# About this exercise
From the records below, set down exactly the lines starting with the line that contains "Accueil (674, 2422)" and going on through the line that contains "[Être rappelé·e pour". Nothing else is wanted.

Data for this task Start Marker

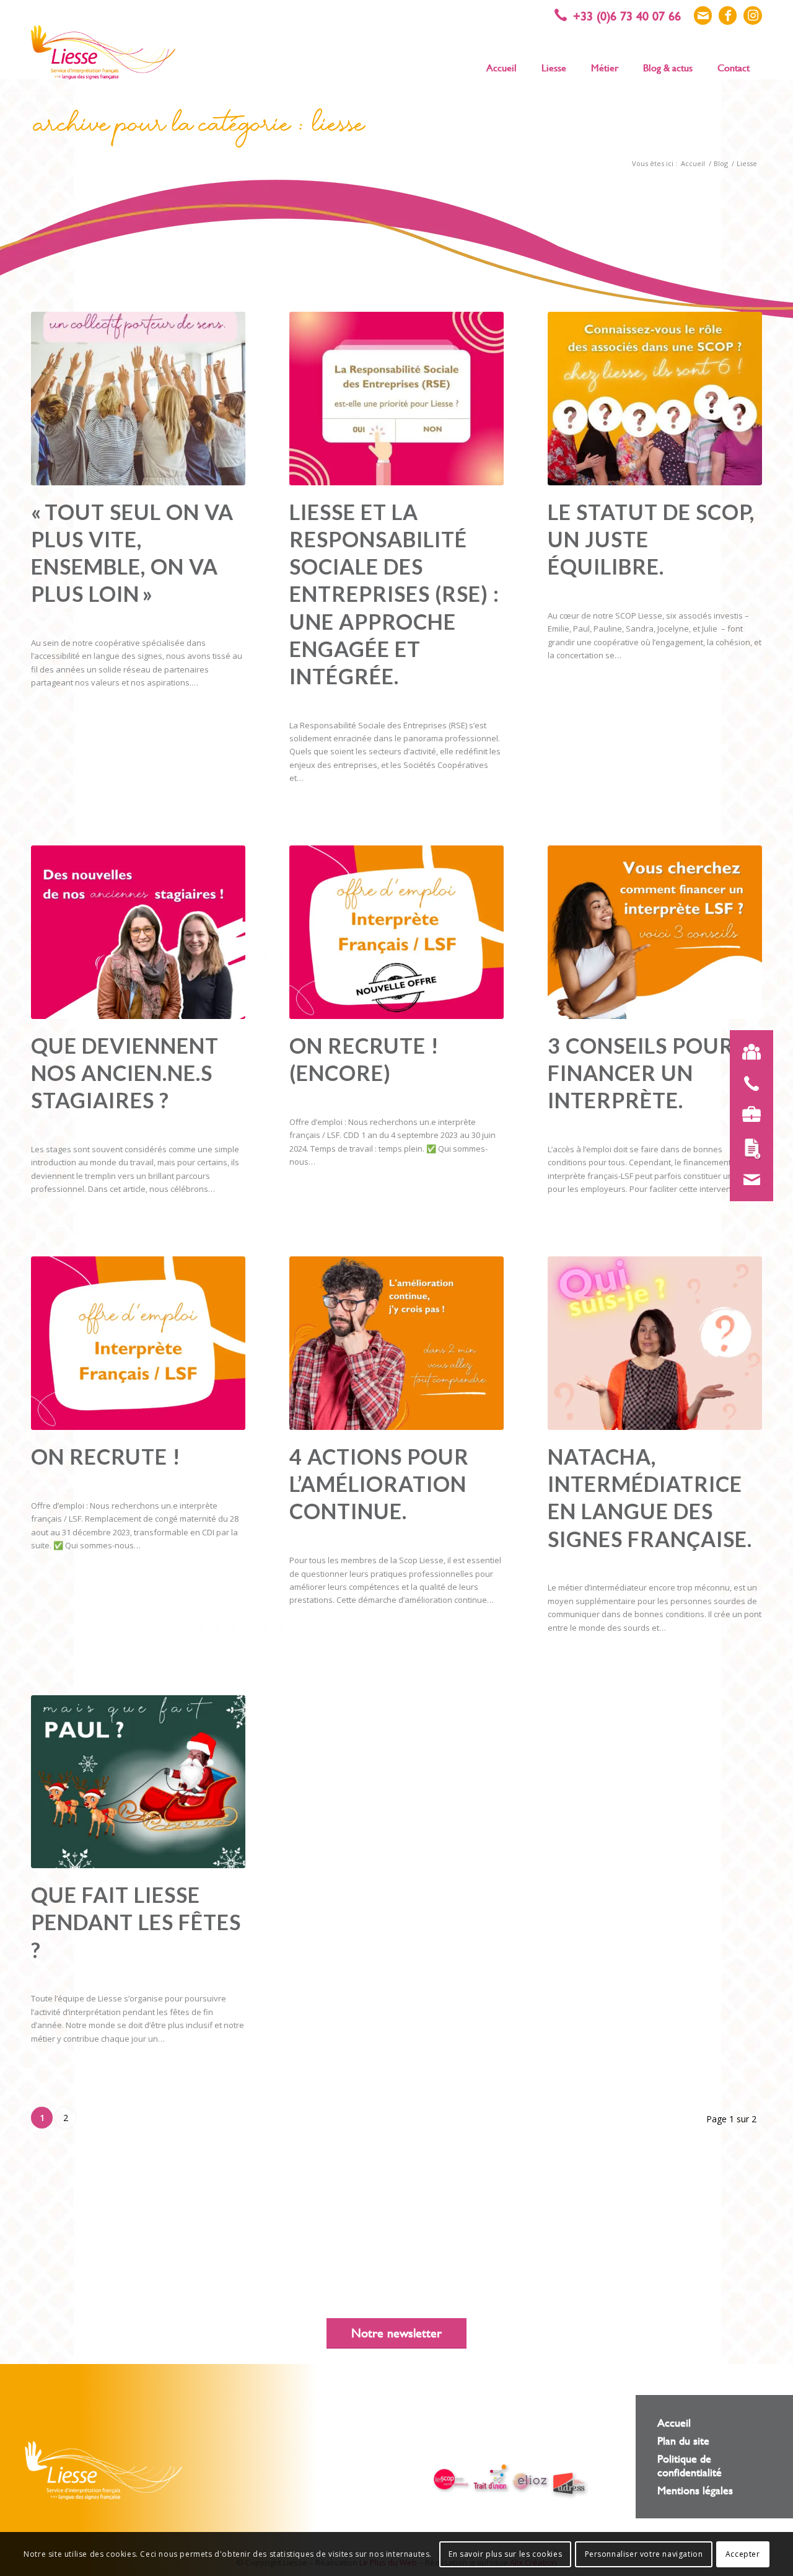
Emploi (300, 1092)
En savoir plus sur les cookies (505, 2554)
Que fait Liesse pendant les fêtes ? (136, 1922)
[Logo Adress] (570, 2485)
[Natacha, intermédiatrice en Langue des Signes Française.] (655, 1343)
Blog (39, 614)
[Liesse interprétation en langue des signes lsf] (103, 52)
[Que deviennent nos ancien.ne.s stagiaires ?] (138, 932)
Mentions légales (695, 2490)
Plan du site (683, 2440)
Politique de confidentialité (689, 2465)
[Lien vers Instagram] (752, 15)
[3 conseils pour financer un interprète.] (655, 932)
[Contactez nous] (751, 1179)
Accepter (742, 2554)
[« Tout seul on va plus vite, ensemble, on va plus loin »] (138, 398)
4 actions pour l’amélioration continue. (379, 1484)
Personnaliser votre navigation (644, 2554)
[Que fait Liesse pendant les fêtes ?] (138, 1782)
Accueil (674, 2422)
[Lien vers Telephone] (623, 15)
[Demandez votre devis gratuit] (751, 1148)
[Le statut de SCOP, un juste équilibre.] (655, 398)
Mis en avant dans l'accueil (117, 614)
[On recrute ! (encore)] (396, 932)
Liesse (59, 614)
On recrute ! (106, 1456)
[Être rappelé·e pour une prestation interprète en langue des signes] (751, 1082)
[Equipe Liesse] (751, 1051)
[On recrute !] (138, 1343)
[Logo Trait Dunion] (491, 2478)
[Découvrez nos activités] (751, 1113)
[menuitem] (501, 67)
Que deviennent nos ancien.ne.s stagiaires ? (125, 1073)
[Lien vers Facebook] (728, 15)
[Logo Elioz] (530, 2482)
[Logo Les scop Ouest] (451, 2481)
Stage (81, 1120)
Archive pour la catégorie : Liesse (199, 128)
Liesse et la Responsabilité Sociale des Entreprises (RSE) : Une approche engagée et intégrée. (394, 594)
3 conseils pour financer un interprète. (641, 1073)
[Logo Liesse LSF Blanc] (103, 2470)
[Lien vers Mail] (703, 15)
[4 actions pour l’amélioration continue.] (396, 1343)
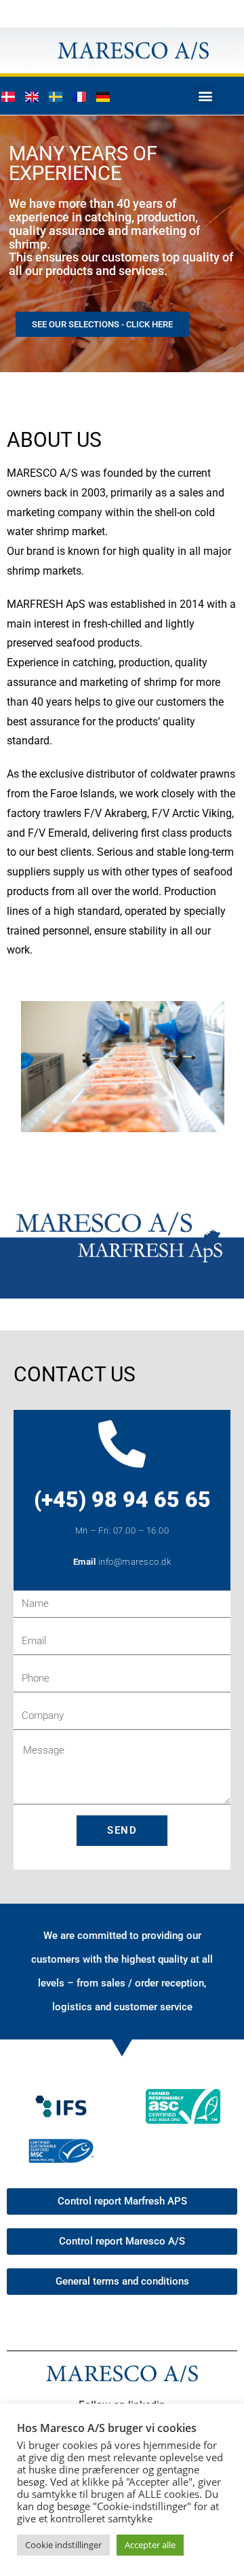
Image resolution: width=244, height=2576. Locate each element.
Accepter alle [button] (150, 2545)
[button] (206, 96)
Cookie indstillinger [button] (63, 2545)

Data for this task End Marker

# Task answer
Accueil (674, 2422)
[Lien vers Telephone] (623, 15)
[Demandez votre devis gratuit] (751, 1148)
[Le statut de SCOP, un juste équilibre.] (655, 398)
Mis en avant dans l'accueil (117, 614)
[On recrute ! (encore)] (396, 932)
Liesse (59, 614)
On recrute ! (106, 1456)
[Être rappelé·e pour une prestation interprète en langue des signes] (751, 1082)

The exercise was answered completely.